Advanced undergraduate course, Cornell University
Since the end of the Cold War a reunited Germany has come to be the European continent’s foremost economic and political actor. While its head of government, chancellor Angela Merkel, has increasingly been portrayed as an alternative “leader of the free world”, the country is often seen as a rather “reluctant hegemon” by friends and competitors alike. This course introduces students to the German political system in its wider European context and discusses how contemporary German politics have shaped the country’s domestic organization and international stance. Given the country’s unique history, the course will anchor these discussions in its particular development shaped by factors such as World War II, the experience of communist dictatorship and reunification, as well as its increasing internationalization through European integration and international migration.

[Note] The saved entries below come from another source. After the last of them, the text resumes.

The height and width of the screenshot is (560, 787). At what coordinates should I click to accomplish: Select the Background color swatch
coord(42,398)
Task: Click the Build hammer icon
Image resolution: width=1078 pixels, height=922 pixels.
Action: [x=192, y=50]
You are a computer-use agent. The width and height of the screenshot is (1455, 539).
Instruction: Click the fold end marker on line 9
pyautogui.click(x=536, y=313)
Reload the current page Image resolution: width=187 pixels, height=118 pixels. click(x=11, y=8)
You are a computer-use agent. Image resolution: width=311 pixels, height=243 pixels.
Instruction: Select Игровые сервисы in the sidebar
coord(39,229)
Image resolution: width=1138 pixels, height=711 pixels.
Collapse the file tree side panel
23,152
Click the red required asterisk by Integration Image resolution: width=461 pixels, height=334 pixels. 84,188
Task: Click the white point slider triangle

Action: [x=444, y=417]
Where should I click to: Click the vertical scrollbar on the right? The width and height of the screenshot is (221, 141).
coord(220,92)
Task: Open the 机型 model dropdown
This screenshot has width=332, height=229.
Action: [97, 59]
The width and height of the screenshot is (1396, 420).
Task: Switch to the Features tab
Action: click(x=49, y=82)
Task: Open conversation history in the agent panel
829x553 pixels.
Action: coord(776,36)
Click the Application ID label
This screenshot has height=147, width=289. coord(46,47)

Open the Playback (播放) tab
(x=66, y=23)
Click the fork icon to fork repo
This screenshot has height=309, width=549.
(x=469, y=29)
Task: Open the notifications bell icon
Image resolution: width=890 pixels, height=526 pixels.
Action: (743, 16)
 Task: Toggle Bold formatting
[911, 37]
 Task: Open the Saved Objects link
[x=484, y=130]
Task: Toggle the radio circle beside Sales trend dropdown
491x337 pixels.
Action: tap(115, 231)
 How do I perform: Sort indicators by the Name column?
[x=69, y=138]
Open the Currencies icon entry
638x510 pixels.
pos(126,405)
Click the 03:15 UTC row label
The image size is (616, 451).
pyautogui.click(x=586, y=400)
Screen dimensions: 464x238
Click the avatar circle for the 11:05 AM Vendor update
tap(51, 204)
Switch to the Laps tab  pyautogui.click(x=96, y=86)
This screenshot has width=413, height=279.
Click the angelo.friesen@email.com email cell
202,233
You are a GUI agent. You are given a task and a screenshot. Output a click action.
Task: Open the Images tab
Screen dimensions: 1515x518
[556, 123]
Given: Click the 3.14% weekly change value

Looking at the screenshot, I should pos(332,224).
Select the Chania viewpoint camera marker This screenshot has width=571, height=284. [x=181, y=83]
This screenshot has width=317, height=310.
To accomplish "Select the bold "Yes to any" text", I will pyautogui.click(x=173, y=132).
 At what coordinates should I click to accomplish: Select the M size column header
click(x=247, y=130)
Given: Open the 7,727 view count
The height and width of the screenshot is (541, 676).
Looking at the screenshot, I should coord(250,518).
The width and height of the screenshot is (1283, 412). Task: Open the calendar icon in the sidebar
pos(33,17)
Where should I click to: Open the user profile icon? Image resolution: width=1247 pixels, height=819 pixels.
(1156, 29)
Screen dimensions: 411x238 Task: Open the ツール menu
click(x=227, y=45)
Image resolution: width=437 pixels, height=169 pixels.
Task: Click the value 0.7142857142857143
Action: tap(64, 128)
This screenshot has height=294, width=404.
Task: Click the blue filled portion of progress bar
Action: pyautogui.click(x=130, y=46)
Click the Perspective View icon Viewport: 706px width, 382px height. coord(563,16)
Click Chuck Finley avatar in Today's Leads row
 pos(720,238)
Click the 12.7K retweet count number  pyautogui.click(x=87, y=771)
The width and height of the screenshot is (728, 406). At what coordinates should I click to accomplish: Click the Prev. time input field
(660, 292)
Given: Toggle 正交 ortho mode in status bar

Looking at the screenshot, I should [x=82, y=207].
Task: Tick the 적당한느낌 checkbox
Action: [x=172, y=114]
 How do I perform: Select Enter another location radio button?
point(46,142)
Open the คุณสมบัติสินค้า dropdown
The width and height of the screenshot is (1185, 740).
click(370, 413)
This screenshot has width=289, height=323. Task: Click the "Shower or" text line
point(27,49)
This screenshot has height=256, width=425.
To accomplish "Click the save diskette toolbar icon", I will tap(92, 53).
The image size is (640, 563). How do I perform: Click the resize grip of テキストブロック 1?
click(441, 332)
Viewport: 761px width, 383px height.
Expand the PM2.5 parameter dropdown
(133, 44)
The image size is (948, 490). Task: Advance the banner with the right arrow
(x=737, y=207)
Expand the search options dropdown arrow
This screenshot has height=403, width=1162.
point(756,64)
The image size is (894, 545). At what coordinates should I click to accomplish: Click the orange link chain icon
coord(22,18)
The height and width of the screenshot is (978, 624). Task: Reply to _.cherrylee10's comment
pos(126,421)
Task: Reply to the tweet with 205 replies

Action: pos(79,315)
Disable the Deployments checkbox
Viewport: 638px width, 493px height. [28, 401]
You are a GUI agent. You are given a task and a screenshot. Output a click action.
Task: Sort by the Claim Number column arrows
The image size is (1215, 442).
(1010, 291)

Graduate student/senior seminar, Cornell University
Regional organizations and integration mechanisms have been a regular feature of politics in many areas of the world. While the number of such organizations has steadily risen over time, today many of these are but empty shells offering little in the way of organizing regional politics. This seminar considers the phenomenal proliferation of regional organizations as well as subsequent developments in world politics which have contributed to their relative decline. In so doing, the seminar will discuss different types of regional integration mechanisms, consider specific ones’ such as the European Union, the African Union or Mercosur, and outline how these are challenged by political developments such as nationalism and the increasing globalization of economic relations.